Supplied passage:
————

# 300 king quad tranny problem ??



## TransAMdriv3r (Sep 8, 2010)

Hi Im new here, just got a 96' Suzuki kingquad 4x4 with the 300cc for free...anyway it seems like 3rd gear is slipping in the semi-auto transmission but all the rest of the gears seems fine as far as I can tell. what should I be looking for ?

this quad also seems to dog going up hills, I cant get up steep hills in anything more than 1-2 gear, maybe this has something to do with it ??? didnt seem like it was slipping during my ride the other day it would just bog the engine down terrible, and today I took it for a ride and under heavy throttle 3rd slips.


----------



## Bootlegger (Dec 18, 2008)

Those are the first true 4x4 with diff lock...nice bike. I would look into rebuilding the clutches in it. You will just have to pull it apart and take a look at it. see if you can find you a manual for it. I will look and see if I can find one for you.

————

Given data:
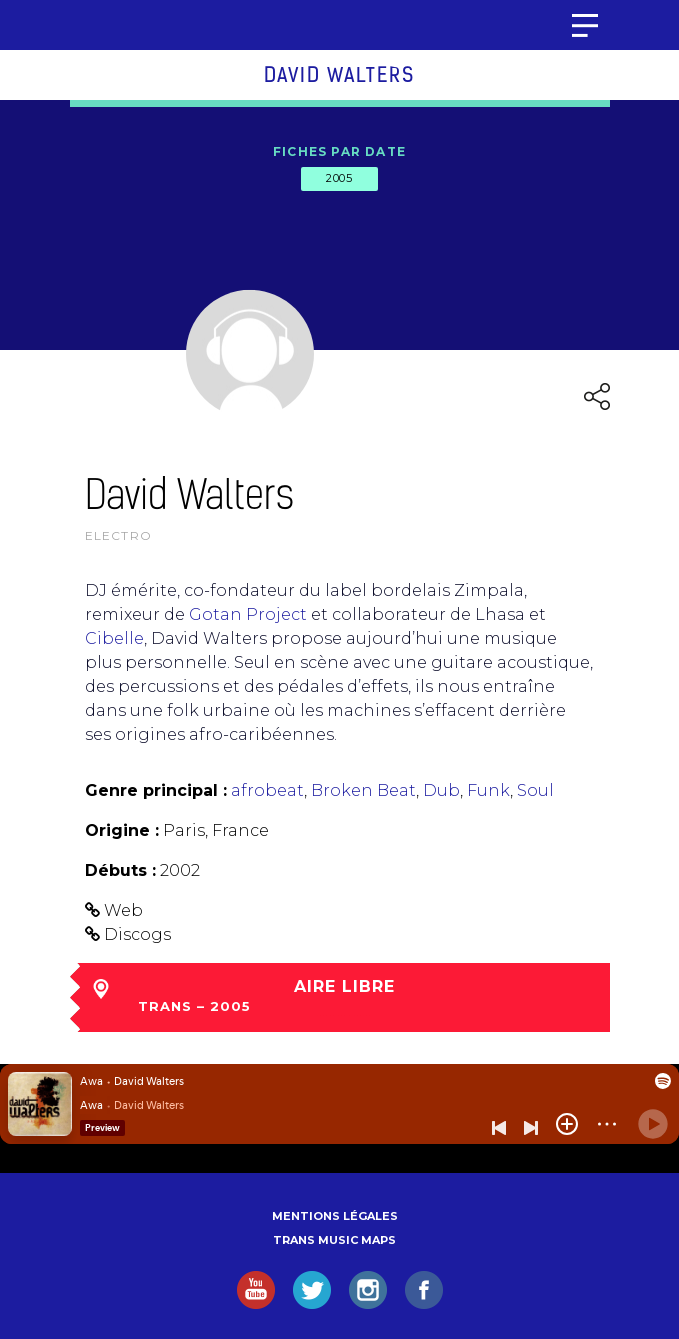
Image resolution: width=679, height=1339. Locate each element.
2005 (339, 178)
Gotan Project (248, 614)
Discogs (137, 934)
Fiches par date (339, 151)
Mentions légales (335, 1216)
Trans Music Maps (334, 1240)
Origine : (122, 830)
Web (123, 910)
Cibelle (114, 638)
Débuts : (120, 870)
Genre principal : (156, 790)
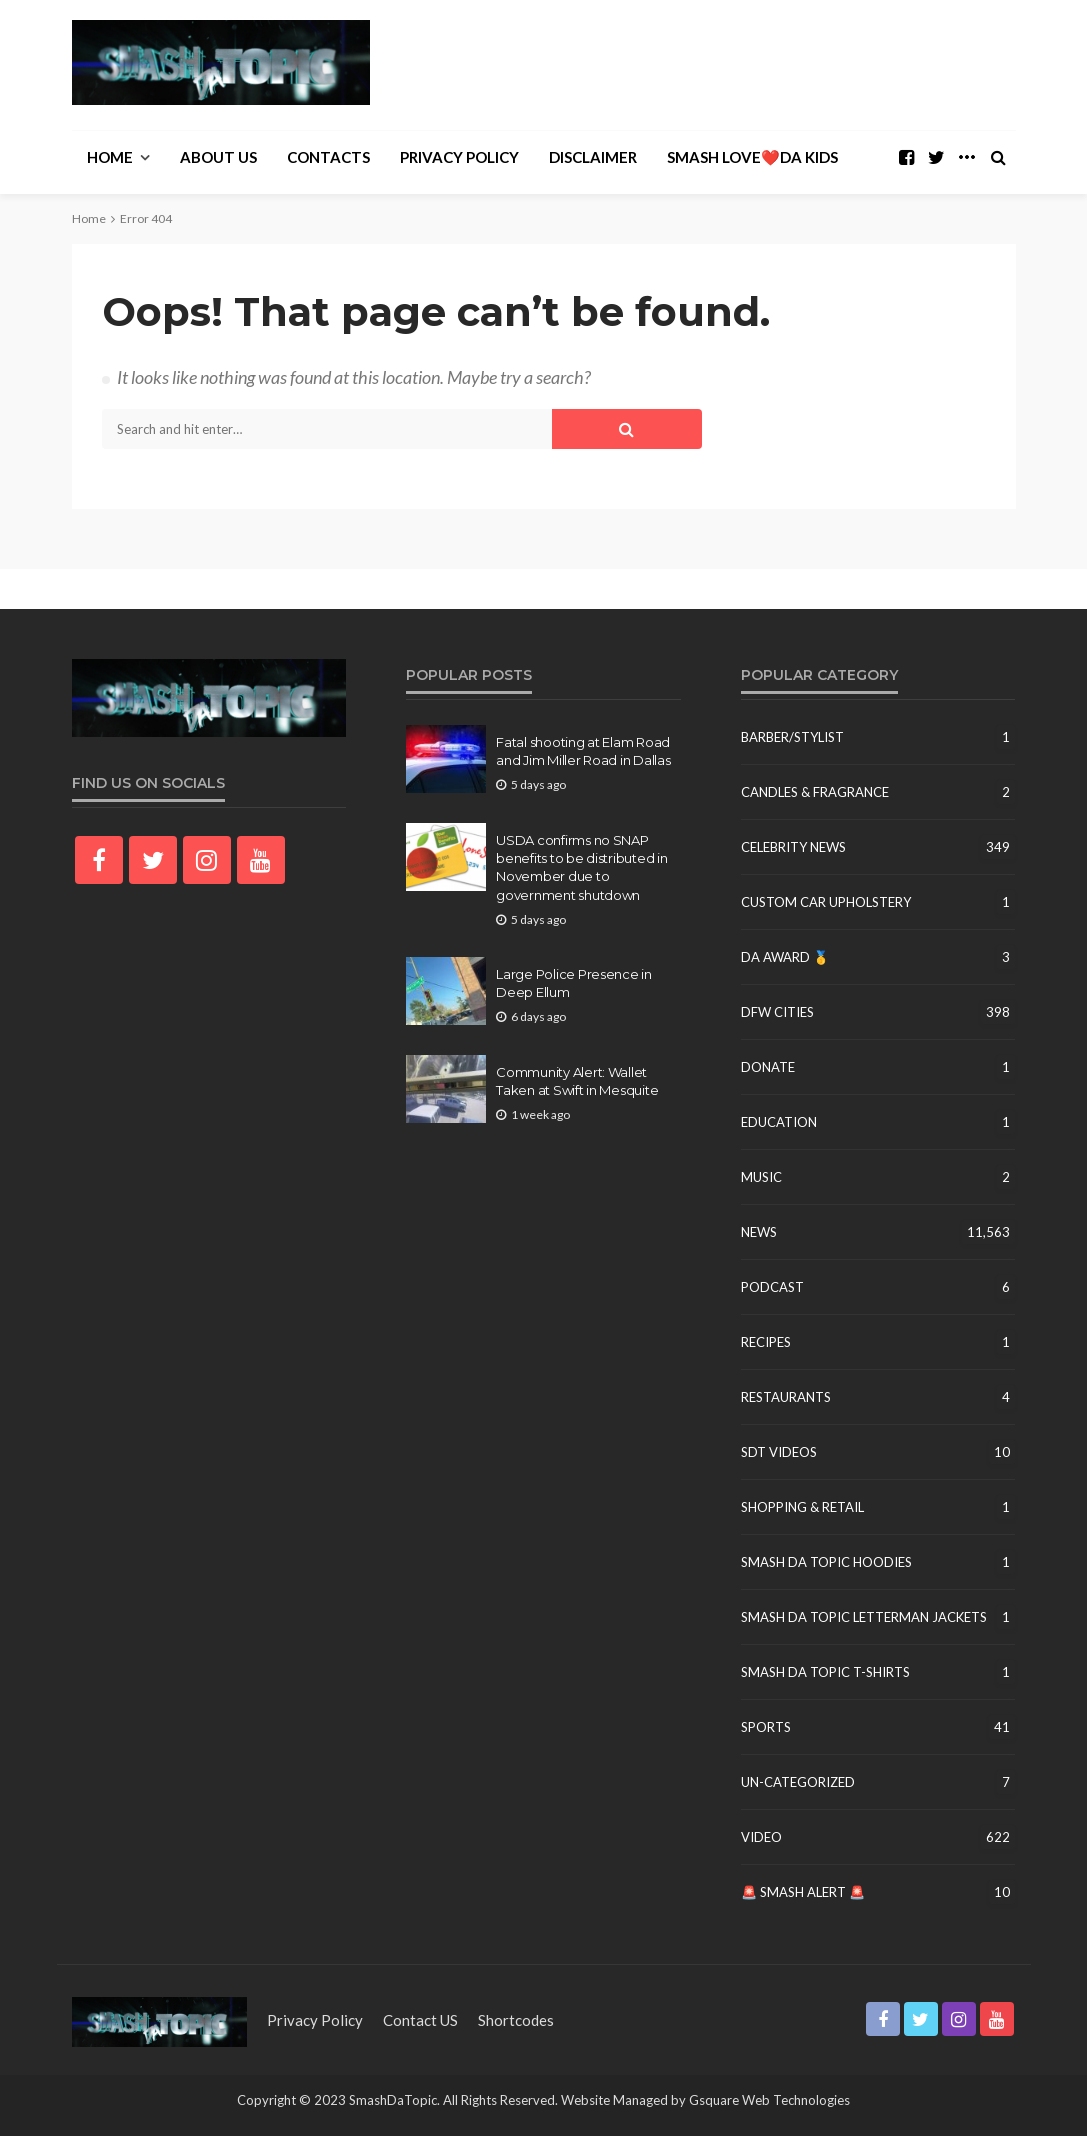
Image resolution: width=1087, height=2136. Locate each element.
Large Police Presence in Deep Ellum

————

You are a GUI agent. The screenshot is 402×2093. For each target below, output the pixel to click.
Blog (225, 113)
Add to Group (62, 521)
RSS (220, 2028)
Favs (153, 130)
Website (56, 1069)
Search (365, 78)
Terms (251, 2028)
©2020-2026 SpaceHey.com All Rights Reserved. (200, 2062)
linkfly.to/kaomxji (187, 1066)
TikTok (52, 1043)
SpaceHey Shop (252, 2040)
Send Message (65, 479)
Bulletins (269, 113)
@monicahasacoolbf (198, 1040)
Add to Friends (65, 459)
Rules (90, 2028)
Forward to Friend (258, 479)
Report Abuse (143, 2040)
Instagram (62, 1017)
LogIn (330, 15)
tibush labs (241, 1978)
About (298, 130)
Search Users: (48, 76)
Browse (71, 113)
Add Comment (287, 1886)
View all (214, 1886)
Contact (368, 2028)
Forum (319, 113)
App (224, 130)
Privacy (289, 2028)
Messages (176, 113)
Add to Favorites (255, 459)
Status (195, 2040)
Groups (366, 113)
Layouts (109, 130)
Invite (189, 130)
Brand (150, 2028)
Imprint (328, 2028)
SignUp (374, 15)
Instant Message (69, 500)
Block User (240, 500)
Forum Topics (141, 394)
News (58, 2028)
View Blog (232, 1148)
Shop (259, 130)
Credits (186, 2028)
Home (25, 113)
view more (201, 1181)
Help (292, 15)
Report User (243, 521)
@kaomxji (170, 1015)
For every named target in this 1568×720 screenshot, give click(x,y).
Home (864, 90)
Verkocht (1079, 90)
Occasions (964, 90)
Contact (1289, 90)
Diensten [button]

————

Required task A:
In the King Quad transmission thread, what reason does Bootlegger give for calling the quad a nice bike? Answer in one to three sentences.
Required task B:
Extend the King Quad transmission thread by writing the next reply after Bootlegger's post.
The items were drawn from a separate source.

Output A:
Bootlegger calls it a nice bike because those quads were the first true 4x4 with a diff lock.

Output B:
----------



## TransAMdriv3r (Sep 8, 2010)

Bootlegger said:


> Those are the first true 4x4 with diff lock...nice bike. I would look into rebuilding the clutches in it. You will just have to pull it apart and take a look at it. see if you can find you a manual for it. I will look and see if I can find one for you.


Yeah its slow but in low range and diffs locked i dont think anything can stop it except really deep water/mud.
But...I adjusted the clutch alittle bit after searching some more on the forums and seemed to help some. Ill just ride it like that for awhile and see if it gets worse and requires a rebuild.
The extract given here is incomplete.